Selon une institution des Nations-Unies, le Brésil viole les droits des peuples indigènes 26 Mars 2012

Danse kayapo lors d'une manifestation contre un projet de barrage.
Danse kayapo lors d'une manifestation contre un projet de barrage.
© Terence Turner

L’Organisation International du Travail (OIT), agence spécialisée des Nations-Unies, a critiqué le gouvernement brésilien pour avoir manqué au respect des droits des peuples indigènes.

L’OIT a affirmé qu’en ne consultant pas les Indiens sur la construction du méga-barrage de Belo Monte, le Brésil viole la Convention 169 de l’OIT relative aux droits des peuples indigènes et tribaux, que le pays a ratifiée.

Les Indiens du Brésil ont organisé plusieurs protestations massives contre le barrage qui dévastera leur forêt. Les Indiens isolés vivant dans la région pourraient subir de plus graves impacts.

Lors de sa tournée en Europe pour dénoncer les dangers que représente ce barrage, la porte-parole indigène Sheyla Juruna a déclaré : ‘Les barrages auront des conséquences culturelles, sociales et environnementales irréversibles.
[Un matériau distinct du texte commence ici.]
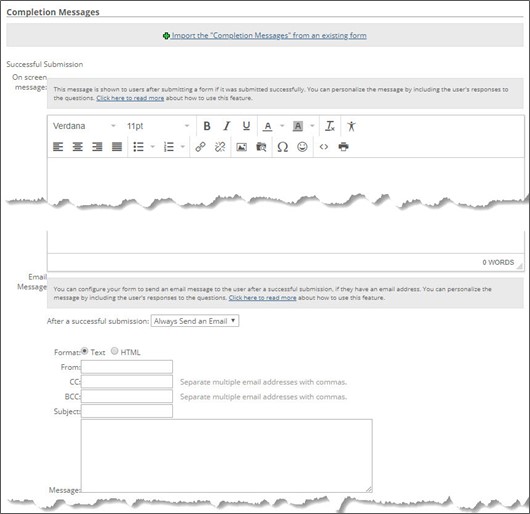The height and width of the screenshot is (514, 530).
Task: Choose the HTML format radio button
Action: click(x=115, y=351)
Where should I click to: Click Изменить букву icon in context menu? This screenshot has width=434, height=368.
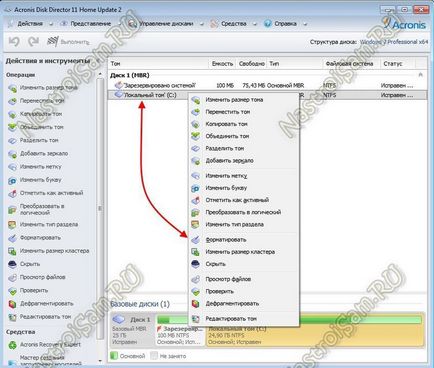click(x=196, y=188)
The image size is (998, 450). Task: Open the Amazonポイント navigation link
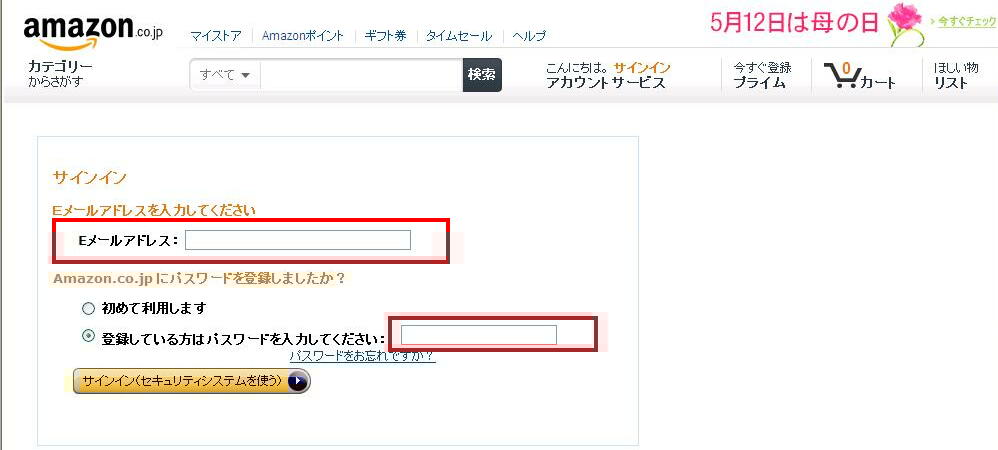click(x=302, y=36)
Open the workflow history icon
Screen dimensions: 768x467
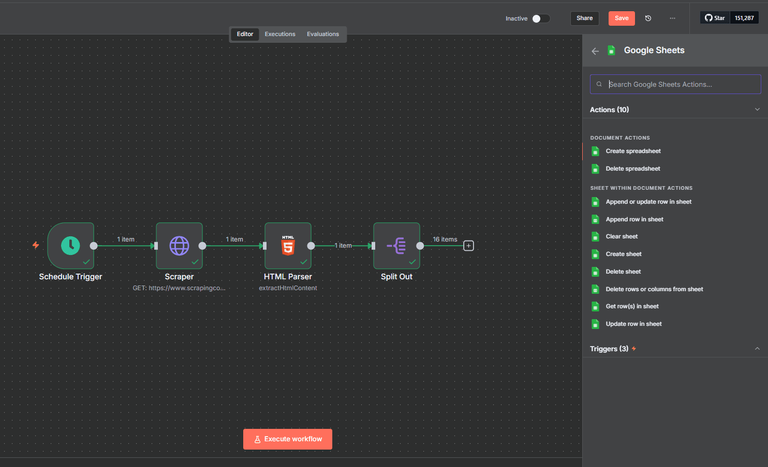point(648,18)
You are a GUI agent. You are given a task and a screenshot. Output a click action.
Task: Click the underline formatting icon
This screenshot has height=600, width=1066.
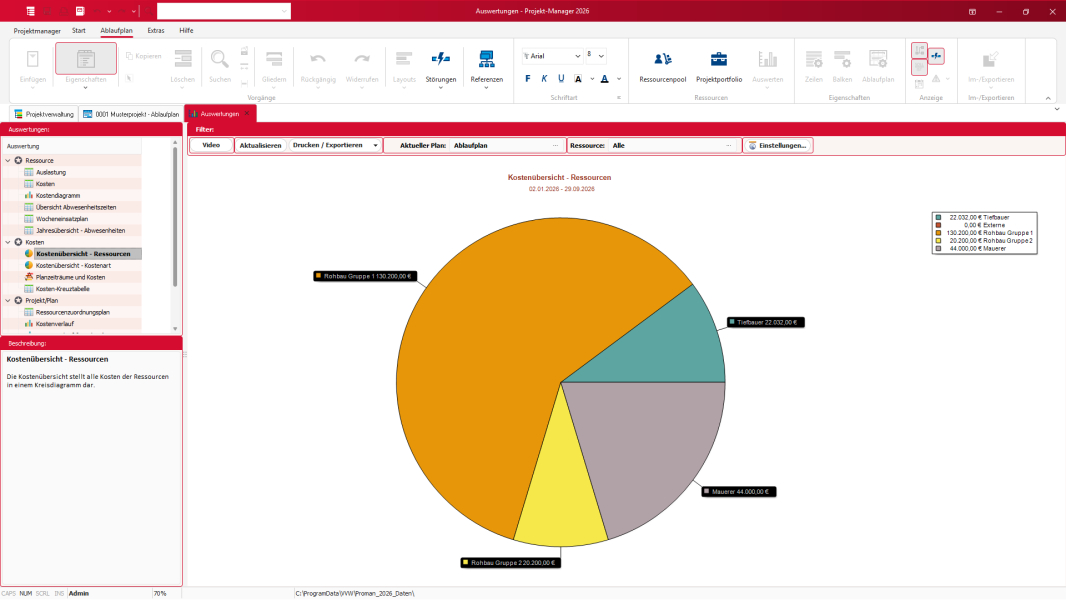point(561,78)
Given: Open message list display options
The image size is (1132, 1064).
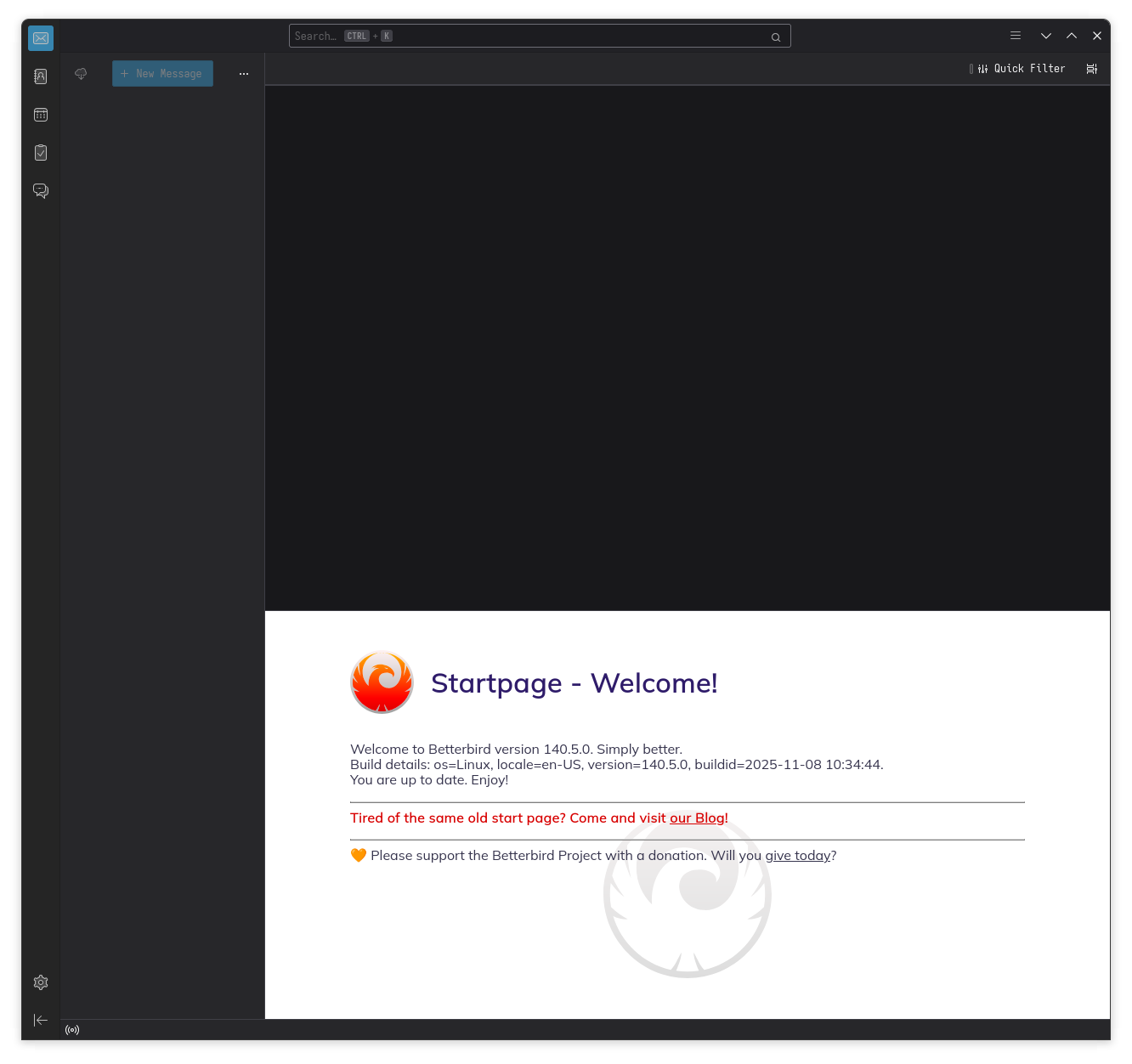Looking at the screenshot, I should point(1092,69).
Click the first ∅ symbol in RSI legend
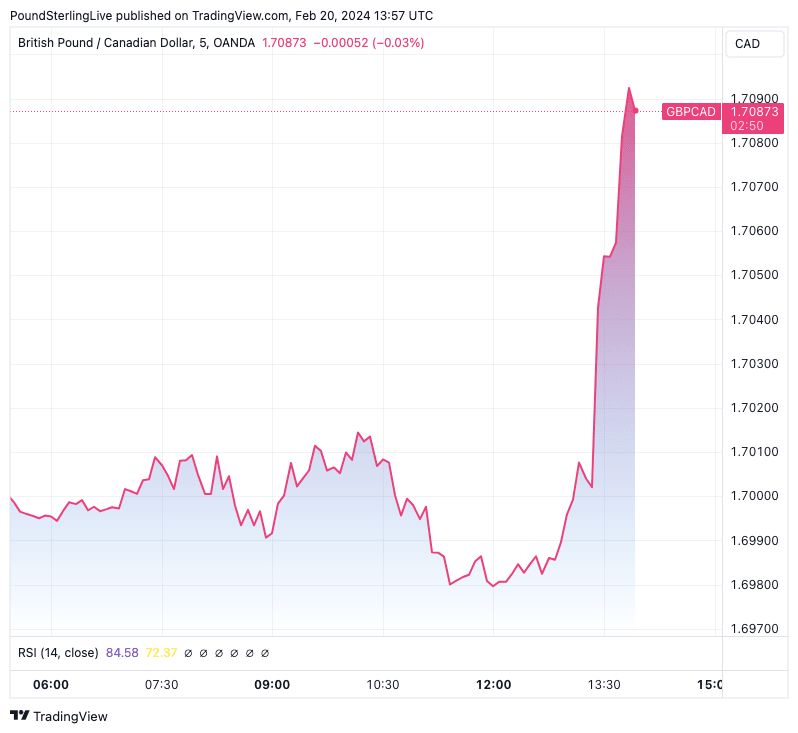 188,653
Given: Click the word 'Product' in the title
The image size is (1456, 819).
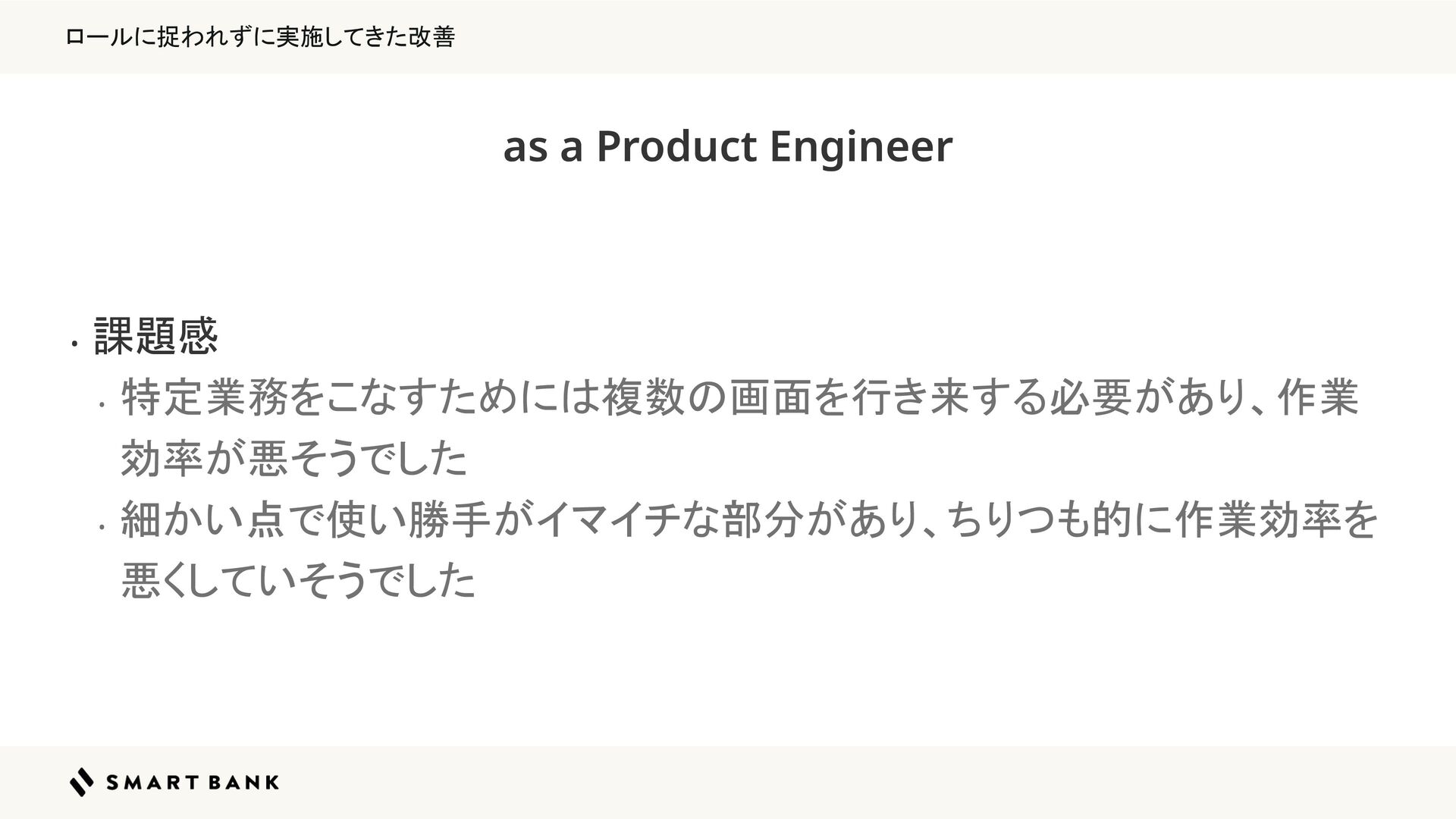Looking at the screenshot, I should (676, 146).
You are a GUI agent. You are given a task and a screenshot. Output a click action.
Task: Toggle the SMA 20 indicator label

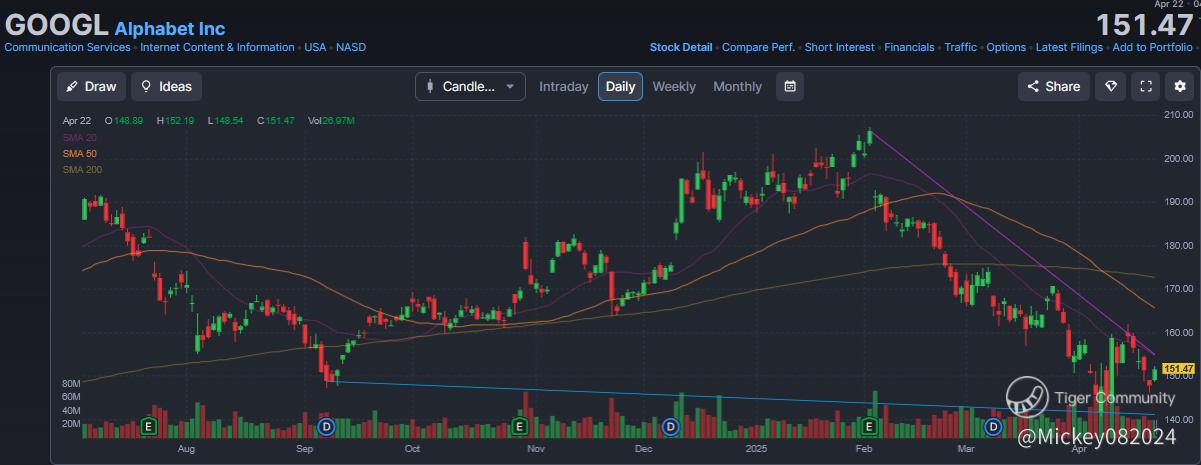(79, 137)
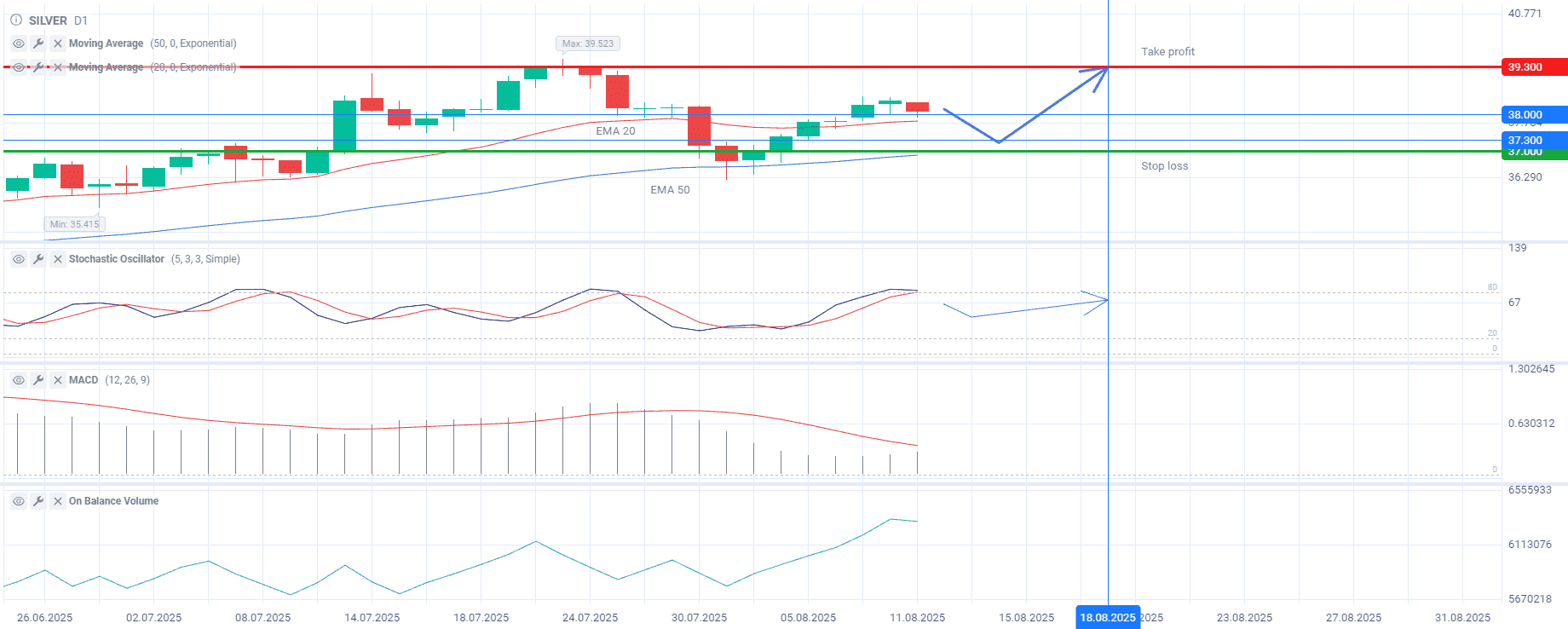
Task: Hide the 50-period Moving Average with eye icon
Action: (18, 43)
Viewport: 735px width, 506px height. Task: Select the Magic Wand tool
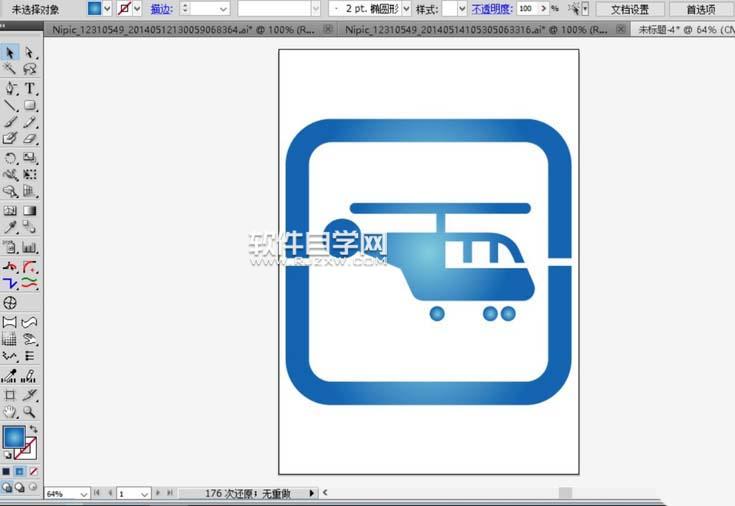[10, 70]
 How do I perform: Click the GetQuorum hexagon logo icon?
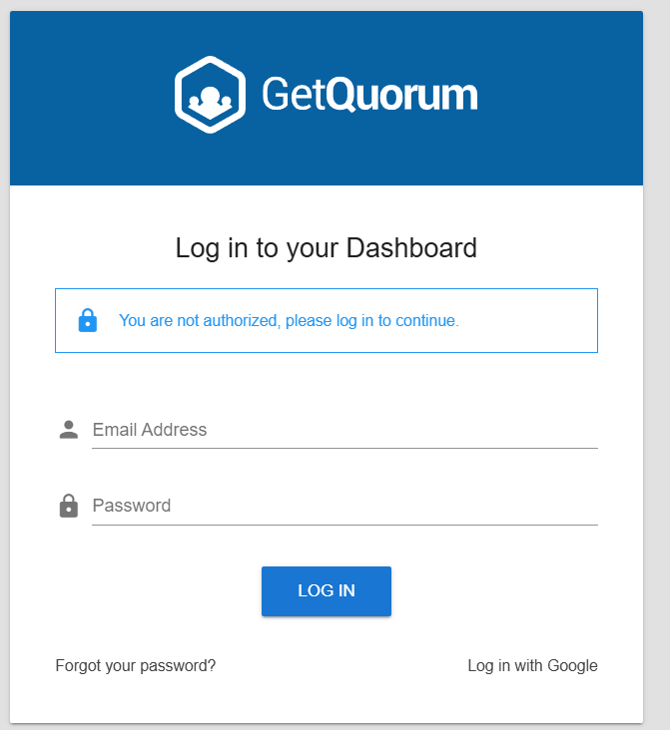[x=210, y=94]

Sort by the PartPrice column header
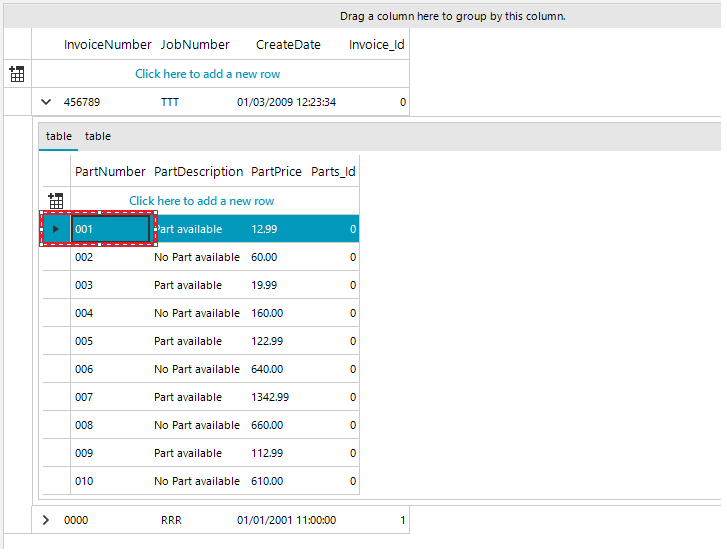pyautogui.click(x=276, y=172)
Nous sommes traités comme des animaux – tous nos droits sont violés’.

Le Ministère public brésilien et la Commission interaméricaine des droits de l’homme ont ordonné au gouvernement de suspendre la construction du barrage tant que les droits des Indiens ne seront pas respectés, mais le chantier continue.

L’OIT a appelé le gouvernement à consulter les Indiens ‘avant que les effets néfastes potentiels [du barrage] ne deviennent irréversibles’.

Survival exhorte tous les gouvernements à ratifier la Convention 169 de l’OIT, la seule législation contraignante sur les droits des peuples indigènes.